(Data excerpts)
=== Begin Enclosure ===

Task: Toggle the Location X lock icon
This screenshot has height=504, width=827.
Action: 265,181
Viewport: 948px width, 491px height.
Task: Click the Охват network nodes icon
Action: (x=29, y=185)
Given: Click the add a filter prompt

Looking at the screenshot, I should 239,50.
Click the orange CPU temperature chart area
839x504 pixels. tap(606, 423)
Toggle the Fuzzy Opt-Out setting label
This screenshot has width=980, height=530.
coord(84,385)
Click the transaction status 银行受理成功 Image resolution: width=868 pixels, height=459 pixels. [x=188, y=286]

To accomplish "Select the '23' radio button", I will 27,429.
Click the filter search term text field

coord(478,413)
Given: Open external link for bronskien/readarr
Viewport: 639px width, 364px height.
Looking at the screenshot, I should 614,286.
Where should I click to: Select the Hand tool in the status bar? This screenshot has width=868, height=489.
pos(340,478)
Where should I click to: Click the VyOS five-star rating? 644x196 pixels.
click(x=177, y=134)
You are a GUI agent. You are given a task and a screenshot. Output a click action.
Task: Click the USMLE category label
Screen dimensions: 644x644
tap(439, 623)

=== End Enclosure ===

§ What the task asks
Every line of the data must appear again in the answer, exactly as written.

§ Solution to this problem
Task: Toggle the Location X lock icon
This screenshot has height=504, width=827.
Action: 265,181
Viewport: 948px width, 491px height.
Task: Click the Охват network nodes icon
Action: (x=29, y=185)
Given: Click the add a filter prompt

Looking at the screenshot, I should 239,50.
Click the orange CPU temperature chart area
839x504 pixels. tap(606, 423)
Toggle the Fuzzy Opt-Out setting label
This screenshot has width=980, height=530.
coord(84,385)
Click the transaction status 银行受理成功 Image resolution: width=868 pixels, height=459 pixels. [x=188, y=286]

To accomplish "Select the '23' radio button", I will 27,429.
Click the filter search term text field

coord(478,413)
Given: Open external link for bronskien/readarr
Viewport: 639px width, 364px height.
Looking at the screenshot, I should 614,286.
Where should I click to: Select the Hand tool in the status bar? This screenshot has width=868, height=489.
pos(340,478)
Where should I click to: Click the VyOS five-star rating? 644x196 pixels.
click(x=177, y=134)
You are a GUI agent. You are given a task and a screenshot. Output a click action.
Task: Click the USMLE category label
Screen dimensions: 644x644
tap(439, 623)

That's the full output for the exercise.